I’m not sure when it happened, but at one point our hostess disappeared and starting fiddling around in their pantry. She left the pantry door open and I peaked inside. My first thought was, “Wow. Look at the size of that thing.” My second thought, however, was, “Look at all that stuff!”
On those pantry shelves was an amazing accumulation of stuff. It looked very much like a well-stocked grocery store. There were multiples of every item. Five boxes of Cherrios, five boxes of Frosted Flakes, five boxes of Fruit Loops, and multiples on practically every other item as well, like Dow Scrubbing Bubbles, shampoo, deodorant, Rice-A-Roni, air freshners and much, much more.
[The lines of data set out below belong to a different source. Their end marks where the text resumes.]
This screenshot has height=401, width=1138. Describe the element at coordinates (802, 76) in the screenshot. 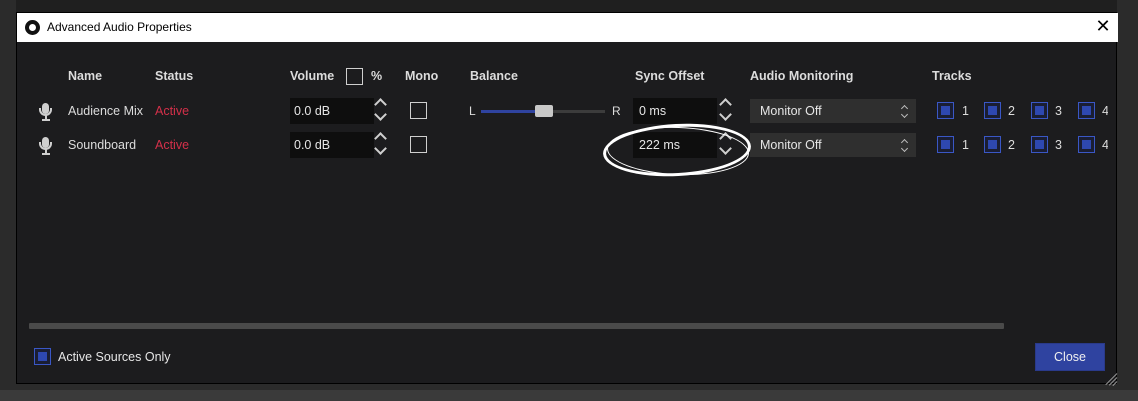

I see `header-audio-monitoring: Audio Monitoring` at that location.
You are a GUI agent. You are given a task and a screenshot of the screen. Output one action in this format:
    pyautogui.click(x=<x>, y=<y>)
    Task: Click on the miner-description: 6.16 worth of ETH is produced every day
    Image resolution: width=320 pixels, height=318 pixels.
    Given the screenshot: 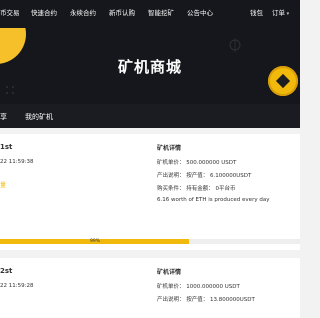 What is the action you would take?
    pyautogui.click(x=214, y=200)
    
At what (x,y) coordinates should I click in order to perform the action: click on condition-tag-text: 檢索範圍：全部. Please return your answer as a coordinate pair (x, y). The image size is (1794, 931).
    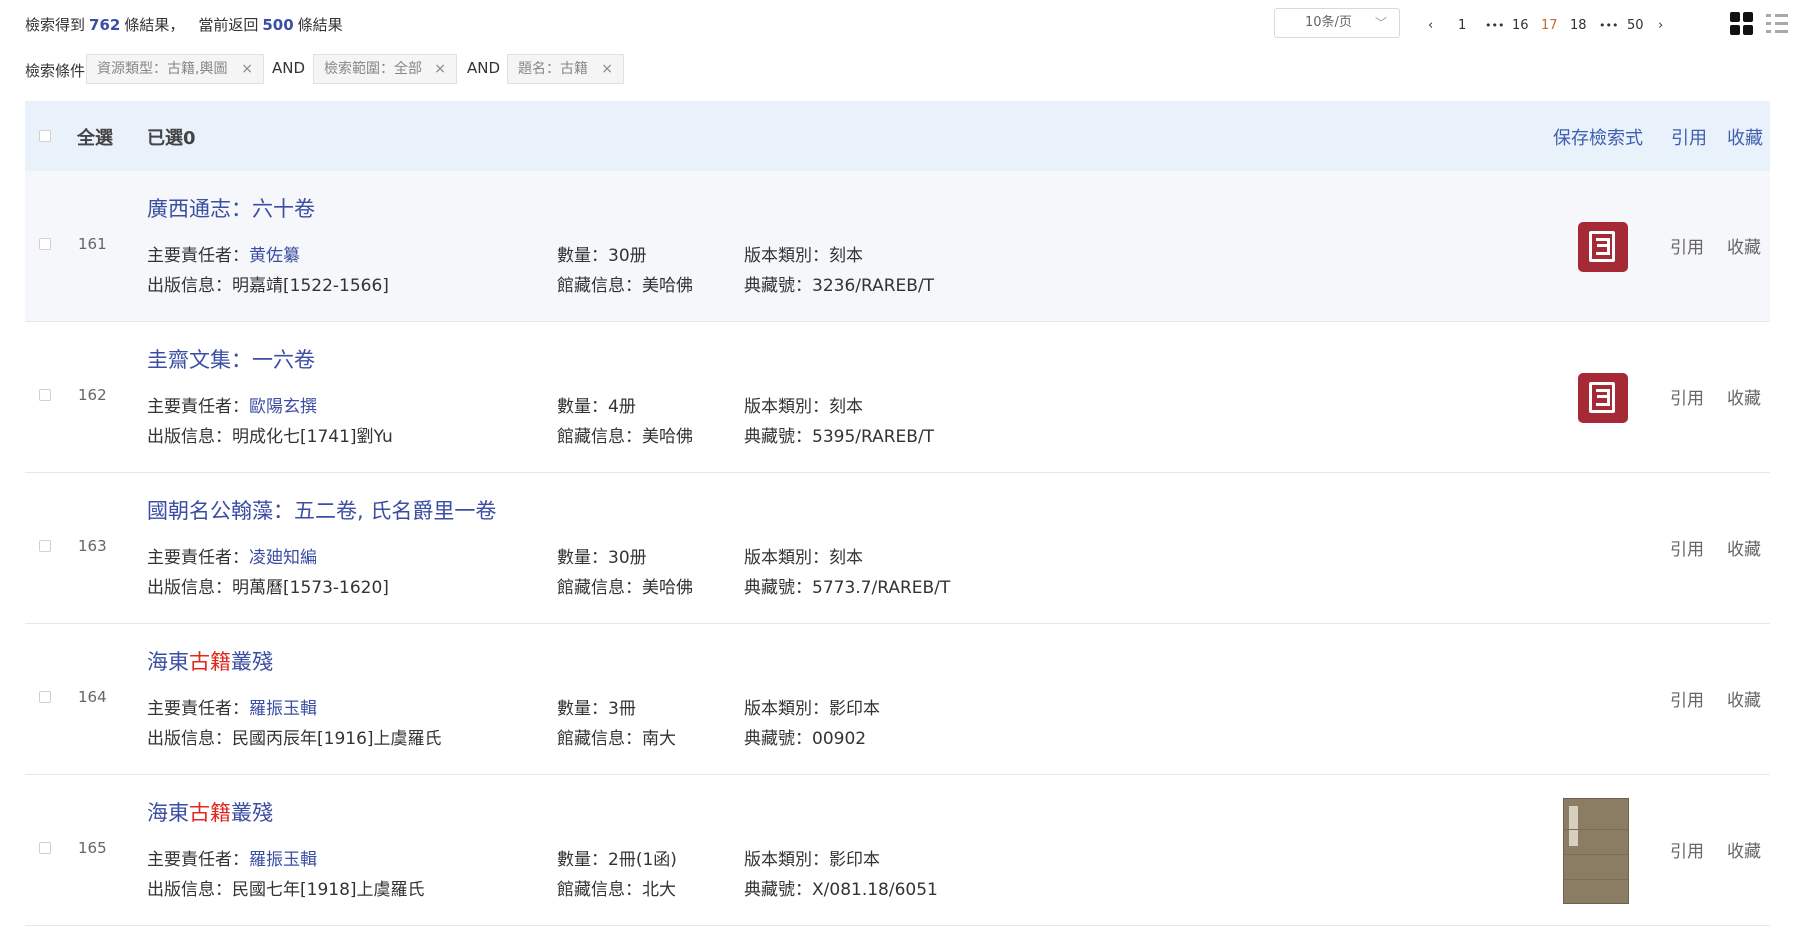
    Looking at the image, I should click on (373, 69).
“Holy cow,” I said. “You have your own little mini-mart in there!”
The wife of a fireman who works 48-hour shifts, our friend has had some interesting hobbies and habits as she spends a rather unusual amount of time home alone. She has always really been in to watching TV. She has all the channels and a DVR and has made it a way of life.
But now, she explained to us, she has a new hobby. It’s known as couponing. My web browser may not understand the word (and highlights it as misspelled) but punch it in a search engine and you’ll see that the internet certainly does.
“It’s a great way to save money,” she said, “especially if you aren’t picky about what you get.”
So it’s her new hobby. Her latest obsession. She says she can often go hours at it and gets things she doesn’t even need. (I even saw containers of anti-constipation stuff.) She also admitted that she’s spending money to get some of these deals – like “buy one get one free” or “save 50 cents on purchase,” etc.
Is it just me or does that sound a bit nuts? Spending money to get things you don’t really need and sometimes things you don’t even want. And I couldn’t help but notice that a lot of the things she gets are highly processed and/or full of chemicals. Ugh.
I’ve heard modern lore that if you apply yourself, do it intelligently and put in the time, couponing can lead to cart-loads of deals. I’ve heard of $125 trips that we completely free. I admit if it is usable stuff that I’d otherwise mostly want then that’s probably pretty cool. No doubt it would be a more productive use of my time than sitting on my ass.
So my friend has a hobby and like most hobbies, it isn’t too surprising if it ends up costing a bit of money. If she enjoys it as such then good for her.
When we left their house that night she loaded us down with four bags of stuff. I tried to refuse but she wouldn’t take no for an answer. We had breakfast cereal (although she kept the Fruit Loops for herself, dammit), scrubbing bubbles, body wash, deodorant, and chicken-flavored Rice-A-Roni. Since we’re vegetarian we gave the Rice-A-Roni to the gerbil who seemed quite excited to have a free meal and immediately made himself a box.